Required action:
The output is the line holding "The width and height of the screenshot is (1595, 1293)." and all lines after it to the end of the records below; restate them unchanged and add nothing.

Stored items:
◇ ◇ ◇ ◇ ◇ ◇ ◇

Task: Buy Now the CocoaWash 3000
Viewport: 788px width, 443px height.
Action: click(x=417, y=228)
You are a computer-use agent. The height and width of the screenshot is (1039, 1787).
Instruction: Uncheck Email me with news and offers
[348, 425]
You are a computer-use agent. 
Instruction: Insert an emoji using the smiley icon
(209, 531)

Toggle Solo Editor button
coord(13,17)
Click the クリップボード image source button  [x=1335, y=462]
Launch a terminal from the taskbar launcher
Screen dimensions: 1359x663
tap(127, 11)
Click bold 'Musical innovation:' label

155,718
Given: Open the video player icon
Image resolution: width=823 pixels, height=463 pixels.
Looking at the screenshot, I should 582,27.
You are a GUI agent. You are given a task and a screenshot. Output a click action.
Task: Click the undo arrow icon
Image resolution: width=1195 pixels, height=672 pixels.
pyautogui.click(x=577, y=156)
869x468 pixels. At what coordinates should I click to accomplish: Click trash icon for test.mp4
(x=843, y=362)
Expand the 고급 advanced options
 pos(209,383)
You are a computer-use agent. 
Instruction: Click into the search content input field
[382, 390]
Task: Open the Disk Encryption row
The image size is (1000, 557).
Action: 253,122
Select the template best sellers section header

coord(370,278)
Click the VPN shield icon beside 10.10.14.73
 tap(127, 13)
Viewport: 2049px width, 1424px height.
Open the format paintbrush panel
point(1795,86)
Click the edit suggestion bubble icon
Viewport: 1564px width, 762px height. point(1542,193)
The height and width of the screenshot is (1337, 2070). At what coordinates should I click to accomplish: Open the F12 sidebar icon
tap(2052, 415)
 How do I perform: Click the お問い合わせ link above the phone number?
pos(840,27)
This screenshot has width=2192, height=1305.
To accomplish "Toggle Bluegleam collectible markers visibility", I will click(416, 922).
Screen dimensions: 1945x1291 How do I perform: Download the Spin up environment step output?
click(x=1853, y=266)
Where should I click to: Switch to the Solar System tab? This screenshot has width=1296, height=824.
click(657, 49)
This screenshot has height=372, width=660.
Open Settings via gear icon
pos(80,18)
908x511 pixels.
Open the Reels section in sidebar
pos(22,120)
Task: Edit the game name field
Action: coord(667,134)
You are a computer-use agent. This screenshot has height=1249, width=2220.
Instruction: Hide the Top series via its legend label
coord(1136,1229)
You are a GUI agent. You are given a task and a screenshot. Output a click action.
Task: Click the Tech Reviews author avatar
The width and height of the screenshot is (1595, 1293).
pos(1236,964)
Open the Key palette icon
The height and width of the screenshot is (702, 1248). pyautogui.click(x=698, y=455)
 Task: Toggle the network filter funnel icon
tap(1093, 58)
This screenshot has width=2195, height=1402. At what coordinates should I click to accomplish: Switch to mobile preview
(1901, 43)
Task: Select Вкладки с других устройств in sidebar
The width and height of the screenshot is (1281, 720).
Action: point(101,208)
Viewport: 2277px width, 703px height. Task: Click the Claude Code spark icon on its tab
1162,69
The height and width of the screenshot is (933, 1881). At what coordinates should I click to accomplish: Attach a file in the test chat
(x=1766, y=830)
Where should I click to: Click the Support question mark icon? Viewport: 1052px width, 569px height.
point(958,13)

◇ ◇ ◇ ◇ ◇ ◇ ◇

Expected answer:
The width and height of the screenshot is (1595, 1293).
pos(1236,964)
Open the Key palette icon
The height and width of the screenshot is (702, 1248). pyautogui.click(x=698, y=455)
 Task: Toggle the network filter funnel icon
tap(1093, 58)
This screenshot has width=2195, height=1402. At what coordinates should I click to accomplish: Switch to mobile preview
(1901, 43)
Task: Select Вкладки с других устройств in sidebar
The width and height of the screenshot is (1281, 720).
Action: point(101,208)
Viewport: 2277px width, 703px height. Task: Click the Claude Code spark icon on its tab
1162,69
The height and width of the screenshot is (933, 1881). At what coordinates should I click to accomplish: Attach a file in the test chat
(x=1766, y=830)
Where should I click to: Click the Support question mark icon? Viewport: 1052px width, 569px height.
point(958,13)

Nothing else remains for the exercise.